Effects of zacopride and multidimensional impacts of cross-kingdom symbiosis: gut microbiota modulates coronary microvascular dysfunction via the chlorophyll/heme-tryptophan metabolic axis
Zelin Chen, Yiding Jia, Hao Li, Rong Fan, Yuchen Cao, Lin Ni, Luqun Yang, Zitong Yuan, Kaiyi Zhu, Yuping Gao, Yuanyuan Lin

TL;DR
This study shows that Zacopride improves heart microvascular function by altering gut microbes and their chlorophyll and tryptophan metabolism.
Contribution
First evidence that gut microbiota modulates CMD via the chlorophyll/heme-tryptophan metabolic axis, with Zacopride as a therapeutic agent.
Findings
Zacopride partially restored coronary flow reserve and improved gut microbiota structure in CMD rats.
CMD reduced chlorophyll a and tryptophan metabolic pathways, with Zacopride restoring only the chlorophyll a pathway.
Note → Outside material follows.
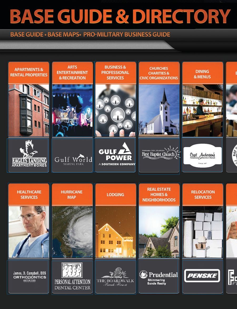This screenshot has width=237, height=309.
Task: Click James D. Campbell Orthodontics logo
Action: 29,277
JC017, Chromelosporium, and Barnesiella were identified as key microbial biomarkers for CMD.
Abstract
Coronary Microvascular Dysfunction (CMD) represents a critical pathological substrate for ischemic heart disease and is strongly associated with major adverse cardiovascular events. Zacopride, known for its dual cardiovascular regulatory properties targeting the 5-HT4 receptor and Kir2.1 channel, lacks evidence regarding its systemic impact on the gut microbiota-metabolism axis. Therefore, this study aims to elucidate the structural and metabolic characteristics of gut bacteria and fungi in CMD, and to explore the multidimensional therapeutic mechanisms of Zacopride through "microbial remodeling-metabolic regulation-microcirculation repair." Sixty Sprague–Dawley rats were randomized into three groups: coronary microvascular dysfunction (CMD), healthy control (NC), and Zacopride intervention (ZAC). CMD and ZAC groups received high-fat diet plus streptozotocin (STZ, 35 mg/kg) for…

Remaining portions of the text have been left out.